> _Consigne A_
Reformulez en liste numérotée les lignes du jeu de données de pointage situées entre celle qui contient « Click the Scroll Depth trigger type icon » et celle qui contient « should pyautogui.click(x=578, y=628). », toutes deux incluses. Laissez de côté les lignes vides.
─── Texte fourni ───
L'hydrodynamisme des navires est aussi l'objet de R&D ?

Comment rendons-nous nos camions, nos navires, nos avions plus sobres en énergie ? Nous regardons ce sujet depuis longtemps car il présente des gains énergétiques importants. Cela fait des années que CMA CGM optimise l'hydrodynamisme de ses navires, modifie la ligne d'étrave, travaille les designs d'hélices, utilise des peintures plus efficaces pour la pénétration dans l'eau. Cela fait partie d'un process d'amélioration continue. Nous testons actuellement un prototype de carénage de proue qui doit permettre au navire d'avoir une meilleure pénétration dans l'air.

Les solutions technologiques ne sont pas les mêmes sur les petits navires et les grands navires. Il faut constamment les adapter à l'environnement où elles sont utilisées, à l'environnement météo, au design du réseau, certaines sont plus efficaces dans les mers chaudes, d'autres dans des mers plus froides, sur des trajets longs ou des trajets courts.

Quel rôle pour la data et l'intelligence artificielle ?

Clairement, l'intelligence artificielle nous aide sur la sobriété opérationnelle, sur la maintenance prédictive, sur la performance de nos moteurs. Comment l'IA peut, par exemple, nous apporter des modèles statistiques sur la salissure des coques, puisqu'une coque sale pénètre moins bien dans l'eau. L'analyse de la data nous permet d'améliorer la sobriété énergétique de nos navires. Nous avons lancé un programme Smart Ship, en positionnant des dizaines de capteurs sur les navires, lesquels nous renvoient en temps réel la performance du moteur, de l'hydrodynamisme... Ce qui nous permet d'intervenir plus vite en cas de dysfonctionnement, de faire de la maintenance prédictive... Tout cela peut amener jusqu'à 4%, 5% de sobriété énergétique, c'est beaucoup. Le programme Smart Ship équipe, pour l'heure, 18 navires de notre flotte. Ils seront 50 d'ici la fin de l'année et l'objectif est que d'ici 18 mois, la majorité de nos grands navires soit équipée. Le sujet du type d'énergie employée est très important, mais celui de l'efficacité opérationnelle, de l'innovation, pour davantage de sobriété énergétique est également un pan important de la transition. C'est là où les startups peuvent intervenir.
─── Données de l'exercice ───
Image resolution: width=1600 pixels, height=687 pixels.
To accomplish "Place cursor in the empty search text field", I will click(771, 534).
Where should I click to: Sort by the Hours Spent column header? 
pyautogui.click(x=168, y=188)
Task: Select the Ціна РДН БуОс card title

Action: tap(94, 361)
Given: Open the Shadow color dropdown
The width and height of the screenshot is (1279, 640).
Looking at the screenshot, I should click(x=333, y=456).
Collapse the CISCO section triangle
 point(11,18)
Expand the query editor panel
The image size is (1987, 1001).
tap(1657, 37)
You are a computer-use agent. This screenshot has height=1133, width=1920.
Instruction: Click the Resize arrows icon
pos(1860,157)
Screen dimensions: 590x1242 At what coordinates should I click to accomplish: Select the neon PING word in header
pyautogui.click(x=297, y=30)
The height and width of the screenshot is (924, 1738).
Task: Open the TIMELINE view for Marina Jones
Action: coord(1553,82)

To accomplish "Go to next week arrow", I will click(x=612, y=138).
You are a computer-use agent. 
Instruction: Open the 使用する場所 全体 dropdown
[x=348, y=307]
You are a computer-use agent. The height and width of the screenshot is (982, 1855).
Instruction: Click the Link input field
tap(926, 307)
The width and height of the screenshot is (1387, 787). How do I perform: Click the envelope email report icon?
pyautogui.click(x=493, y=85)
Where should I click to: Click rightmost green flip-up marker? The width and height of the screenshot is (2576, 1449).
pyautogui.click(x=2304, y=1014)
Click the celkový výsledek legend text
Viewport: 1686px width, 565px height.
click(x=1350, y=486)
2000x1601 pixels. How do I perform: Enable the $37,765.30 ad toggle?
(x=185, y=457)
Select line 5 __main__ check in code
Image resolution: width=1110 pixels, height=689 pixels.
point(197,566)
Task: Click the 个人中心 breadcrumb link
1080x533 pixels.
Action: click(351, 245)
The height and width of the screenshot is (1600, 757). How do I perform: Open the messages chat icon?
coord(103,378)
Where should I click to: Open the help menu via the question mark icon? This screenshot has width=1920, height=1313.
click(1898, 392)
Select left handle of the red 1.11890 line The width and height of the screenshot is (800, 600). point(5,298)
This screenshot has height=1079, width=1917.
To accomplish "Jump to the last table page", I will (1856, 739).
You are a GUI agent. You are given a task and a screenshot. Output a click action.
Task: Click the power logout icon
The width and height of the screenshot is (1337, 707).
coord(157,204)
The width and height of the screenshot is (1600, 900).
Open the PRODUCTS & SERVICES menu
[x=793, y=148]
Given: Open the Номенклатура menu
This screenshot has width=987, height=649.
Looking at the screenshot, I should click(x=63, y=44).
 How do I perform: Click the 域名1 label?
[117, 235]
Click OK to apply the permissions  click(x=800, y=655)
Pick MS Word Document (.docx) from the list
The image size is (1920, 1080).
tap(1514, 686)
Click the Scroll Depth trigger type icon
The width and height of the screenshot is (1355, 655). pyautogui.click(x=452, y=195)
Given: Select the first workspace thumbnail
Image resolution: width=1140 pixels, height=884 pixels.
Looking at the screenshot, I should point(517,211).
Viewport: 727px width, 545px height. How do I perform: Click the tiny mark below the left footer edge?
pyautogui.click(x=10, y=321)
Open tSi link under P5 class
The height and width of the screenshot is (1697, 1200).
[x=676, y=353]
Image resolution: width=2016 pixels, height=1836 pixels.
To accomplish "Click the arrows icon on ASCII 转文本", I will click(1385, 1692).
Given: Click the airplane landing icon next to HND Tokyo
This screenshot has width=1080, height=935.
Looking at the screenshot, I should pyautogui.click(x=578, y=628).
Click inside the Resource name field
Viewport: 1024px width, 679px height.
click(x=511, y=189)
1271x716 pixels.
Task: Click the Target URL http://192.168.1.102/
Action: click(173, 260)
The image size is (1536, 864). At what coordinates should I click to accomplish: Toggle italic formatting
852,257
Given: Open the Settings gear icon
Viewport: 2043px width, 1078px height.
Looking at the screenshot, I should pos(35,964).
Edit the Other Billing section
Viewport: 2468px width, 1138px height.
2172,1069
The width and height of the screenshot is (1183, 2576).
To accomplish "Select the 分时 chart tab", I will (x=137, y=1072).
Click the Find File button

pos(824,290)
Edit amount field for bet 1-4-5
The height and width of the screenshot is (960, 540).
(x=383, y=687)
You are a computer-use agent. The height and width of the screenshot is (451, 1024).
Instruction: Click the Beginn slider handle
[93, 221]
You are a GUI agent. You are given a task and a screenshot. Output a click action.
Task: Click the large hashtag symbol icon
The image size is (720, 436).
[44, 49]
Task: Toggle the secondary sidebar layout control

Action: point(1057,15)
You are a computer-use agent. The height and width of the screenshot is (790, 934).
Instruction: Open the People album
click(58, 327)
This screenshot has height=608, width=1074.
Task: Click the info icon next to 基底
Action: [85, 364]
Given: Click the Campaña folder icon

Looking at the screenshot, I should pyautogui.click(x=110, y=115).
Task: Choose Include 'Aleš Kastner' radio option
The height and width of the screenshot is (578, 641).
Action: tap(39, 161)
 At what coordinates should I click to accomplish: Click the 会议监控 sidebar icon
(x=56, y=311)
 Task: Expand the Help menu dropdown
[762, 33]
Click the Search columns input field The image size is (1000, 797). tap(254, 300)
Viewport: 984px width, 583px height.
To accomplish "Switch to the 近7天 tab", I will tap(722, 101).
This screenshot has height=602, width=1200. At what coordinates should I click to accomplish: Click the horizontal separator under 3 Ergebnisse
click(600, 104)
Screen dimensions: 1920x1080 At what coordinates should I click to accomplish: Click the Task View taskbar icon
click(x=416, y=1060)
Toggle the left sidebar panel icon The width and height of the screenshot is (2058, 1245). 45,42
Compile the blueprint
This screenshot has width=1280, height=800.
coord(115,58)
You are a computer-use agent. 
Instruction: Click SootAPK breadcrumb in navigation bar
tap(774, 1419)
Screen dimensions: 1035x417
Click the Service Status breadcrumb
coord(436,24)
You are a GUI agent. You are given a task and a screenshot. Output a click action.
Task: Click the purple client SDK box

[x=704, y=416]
───
> _Consigne B_
Répondez brièvement à ces questions sur le texte fourni :
(i) Quel prototype CMA CGM teste-t-elle actuellement ?
(ii) Combien de navires le programme Smart Ship équipe-t-il pour l'heure ?
(iii) Pourquoi une coque sale pose-t-elle problème ?

> _Réponse A_
1. Click the Scroll Depth trigger type icon
2. The width and height of the screenshot is (1355, 655). pyautogui.click(x=452, y=195)
3. Given: Select the first workspace thumbnail
4. Image resolution: width=1140 pixels, height=884 pixels.
5. Looking at the screenshot, I should point(517,211).
6. Viewport: 727px width, 545px height. How do I perform: Click the tiny mark below the left footer edge?
7. pyautogui.click(x=10, y=321)
8. Open tSi link under P5 class
9. The height and width of the screenshot is (1697, 1200).
10. [x=676, y=353]
11. Image resolution: width=2016 pixels, height=1836 pixels.
12. To accomplish "Click the arrows icon on ASCII 转文本", I will click(1385, 1692).
13. Given: Click the airplane landing icon next to HND Tokyo
14. This screenshot has width=1080, height=935.
15. Looking at the screenshot, I should pyautogui.click(x=578, y=628).

> _Réponse B_
(i) Un prototype de carénage de proue, censé donner au navire une meilleure pénétration dans l'air.
(ii) 18 navires de la flotte.
(iii) Elle pénètre moins bien dans l'eau.